EY India, in a report, said automobile manufacturers should make use of rapid ‘what-if scenario modelling capabilities’ that are available in modern day intelligent digital planning solutions to assess such risks in advance.
Currently, automobile OEMs have started to witness a steady increase in vehicle demand due to the revival of car sales. However, the semiconductor industry is finding it difficult to address the increasing demand as it also caters to other industries like IT, consumer electronics, mobile and medical equipment.
According to EY India, automobile OEMs were faced with the threat of decreased consumer mobility due to work from home and lockdowns during the onset of the pandemic.
Nonetheless, vehicle manufacturers’ projections were initially correct – during April ’20 to June ’20, which witnessed nearly near zero offtake in automobile sales.
Ironically, the pandemic also witnessed an increase in demand of high-end TVs, mobile phones, entertainment systems and laptops to serve the “forced to stay at home consumers”.
At present, semiconductor manufacturing is a complex global intertwined ecosystem, which has led to a supply chain that is vulnerable to macroeconomics, natural disasters and other factors.

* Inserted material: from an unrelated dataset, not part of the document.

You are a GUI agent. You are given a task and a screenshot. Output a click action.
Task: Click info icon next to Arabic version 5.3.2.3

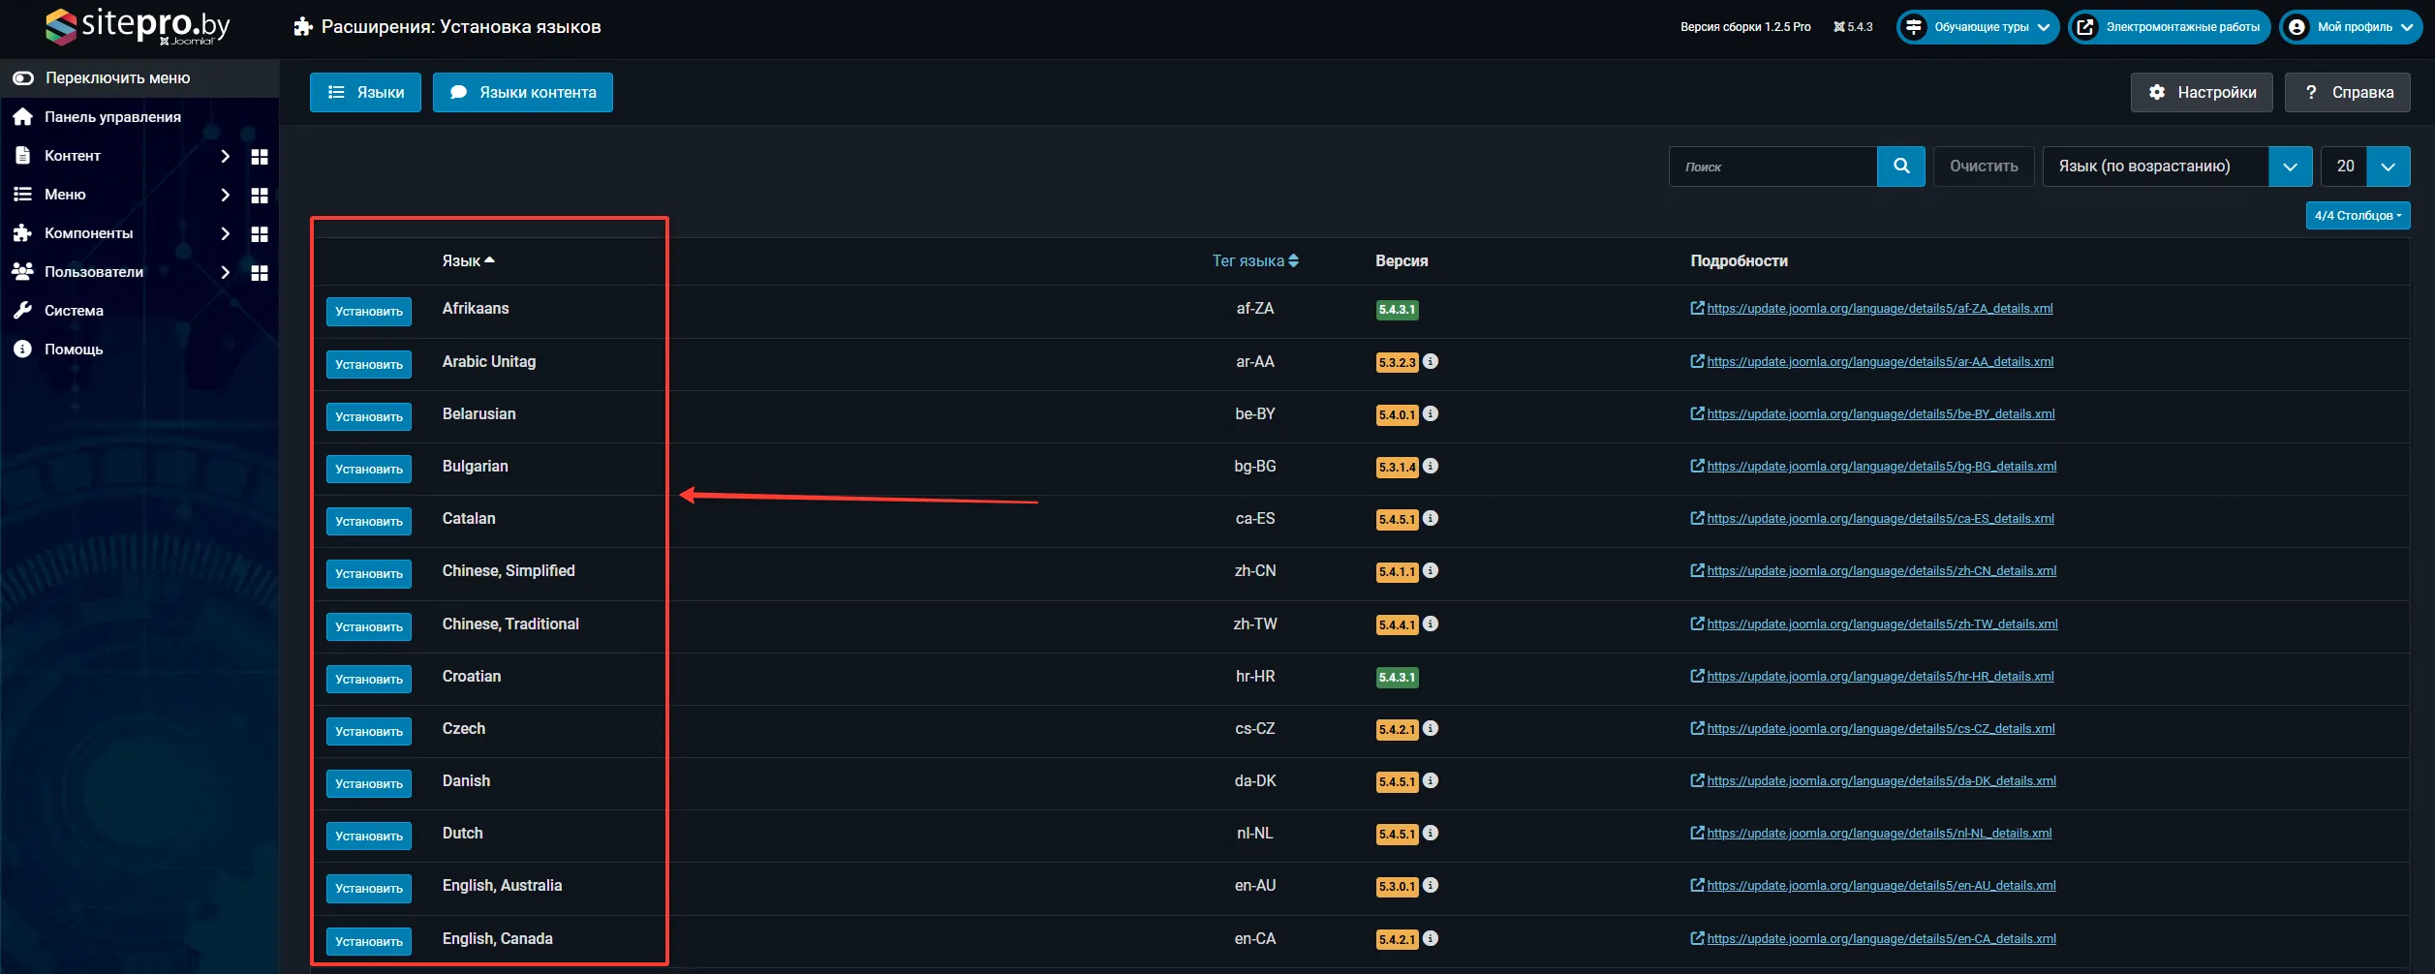coord(1431,362)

Besides, semiconductor companies operate in several different countries and jurisdictions with country specific and international laws relating to health and environment regulations.
“The current semiconductor shortage will certainly revive with time, however other similar disruptions may occur again. Automobile manufacturers should make use of rapid what-if scenario modelling capabilities that are available in modern day Intelligent digital planning solutions to assess such risks in advance,” said Yugesh Aglawe, Partner and Supply Chain Leader, EY India.
“The ones who do this will mitigate their risks better and win more often in the market.”